(Exercise aim): Of the lines in the data below, write out exactly those from the one holding "Image resolution: width=703" through the one holding "Click the blue", both included.

(Saved entries):
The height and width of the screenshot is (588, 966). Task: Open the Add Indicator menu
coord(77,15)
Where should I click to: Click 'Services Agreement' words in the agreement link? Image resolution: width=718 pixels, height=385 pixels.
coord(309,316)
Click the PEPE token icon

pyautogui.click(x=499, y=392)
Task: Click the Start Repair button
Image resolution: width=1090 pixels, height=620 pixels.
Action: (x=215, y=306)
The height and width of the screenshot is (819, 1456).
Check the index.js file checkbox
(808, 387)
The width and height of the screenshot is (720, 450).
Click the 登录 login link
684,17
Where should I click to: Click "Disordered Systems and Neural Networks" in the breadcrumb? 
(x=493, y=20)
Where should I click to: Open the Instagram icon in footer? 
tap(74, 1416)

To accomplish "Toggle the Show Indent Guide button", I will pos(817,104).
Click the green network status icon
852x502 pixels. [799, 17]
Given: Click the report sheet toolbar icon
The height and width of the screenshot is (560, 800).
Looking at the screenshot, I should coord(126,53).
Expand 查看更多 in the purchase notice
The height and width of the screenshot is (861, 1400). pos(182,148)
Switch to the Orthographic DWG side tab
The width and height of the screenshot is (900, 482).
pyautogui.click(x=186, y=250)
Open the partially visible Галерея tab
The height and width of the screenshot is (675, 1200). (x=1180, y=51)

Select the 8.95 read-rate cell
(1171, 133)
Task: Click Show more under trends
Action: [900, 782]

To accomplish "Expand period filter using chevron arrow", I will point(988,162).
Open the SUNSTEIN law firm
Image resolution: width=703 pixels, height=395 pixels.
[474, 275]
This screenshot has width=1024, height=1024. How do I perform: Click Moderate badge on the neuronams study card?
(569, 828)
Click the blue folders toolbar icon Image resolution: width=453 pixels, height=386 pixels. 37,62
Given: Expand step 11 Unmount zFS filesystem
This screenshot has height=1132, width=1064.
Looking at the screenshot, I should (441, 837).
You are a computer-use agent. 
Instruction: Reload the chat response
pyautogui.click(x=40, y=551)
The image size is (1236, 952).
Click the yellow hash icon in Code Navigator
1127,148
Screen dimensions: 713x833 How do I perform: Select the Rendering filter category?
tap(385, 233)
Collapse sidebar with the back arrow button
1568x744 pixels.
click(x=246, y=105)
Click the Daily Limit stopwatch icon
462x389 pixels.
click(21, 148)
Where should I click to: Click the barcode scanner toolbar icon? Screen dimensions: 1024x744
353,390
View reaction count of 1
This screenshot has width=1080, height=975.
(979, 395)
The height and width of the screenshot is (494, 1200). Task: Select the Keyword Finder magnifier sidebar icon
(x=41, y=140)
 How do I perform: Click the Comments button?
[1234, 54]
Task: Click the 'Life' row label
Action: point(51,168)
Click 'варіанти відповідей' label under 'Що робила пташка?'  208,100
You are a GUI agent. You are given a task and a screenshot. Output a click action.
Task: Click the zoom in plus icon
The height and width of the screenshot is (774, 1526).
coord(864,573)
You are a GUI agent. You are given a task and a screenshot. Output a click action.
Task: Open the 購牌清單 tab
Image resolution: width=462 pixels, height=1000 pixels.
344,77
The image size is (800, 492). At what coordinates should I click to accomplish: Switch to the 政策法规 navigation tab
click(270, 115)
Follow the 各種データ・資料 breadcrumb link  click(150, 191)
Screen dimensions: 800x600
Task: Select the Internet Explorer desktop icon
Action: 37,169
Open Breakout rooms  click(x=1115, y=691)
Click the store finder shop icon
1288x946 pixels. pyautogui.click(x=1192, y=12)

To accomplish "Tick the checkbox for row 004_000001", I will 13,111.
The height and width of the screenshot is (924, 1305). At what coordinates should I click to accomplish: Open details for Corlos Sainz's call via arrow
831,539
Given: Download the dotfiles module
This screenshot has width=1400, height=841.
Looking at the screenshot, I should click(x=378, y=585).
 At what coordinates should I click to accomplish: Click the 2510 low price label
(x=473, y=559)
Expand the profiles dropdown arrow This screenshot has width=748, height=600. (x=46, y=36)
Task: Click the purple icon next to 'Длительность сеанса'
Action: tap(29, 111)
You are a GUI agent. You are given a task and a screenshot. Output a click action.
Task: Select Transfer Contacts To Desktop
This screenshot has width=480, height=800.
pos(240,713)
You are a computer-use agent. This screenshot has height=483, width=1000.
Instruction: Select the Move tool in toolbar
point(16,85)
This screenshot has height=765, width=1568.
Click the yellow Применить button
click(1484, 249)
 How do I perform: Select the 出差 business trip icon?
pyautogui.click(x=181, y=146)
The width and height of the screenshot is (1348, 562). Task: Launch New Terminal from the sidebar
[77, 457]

(Result of the task):
Image resolution: width=703 pixels, height=395 pixels.
[474, 275]
This screenshot has width=1024, height=1024. How do I perform: Click Moderate badge on the neuronams study card?
(569, 828)
Click the blue folders toolbar icon Image resolution: width=453 pixels, height=386 pixels. 37,62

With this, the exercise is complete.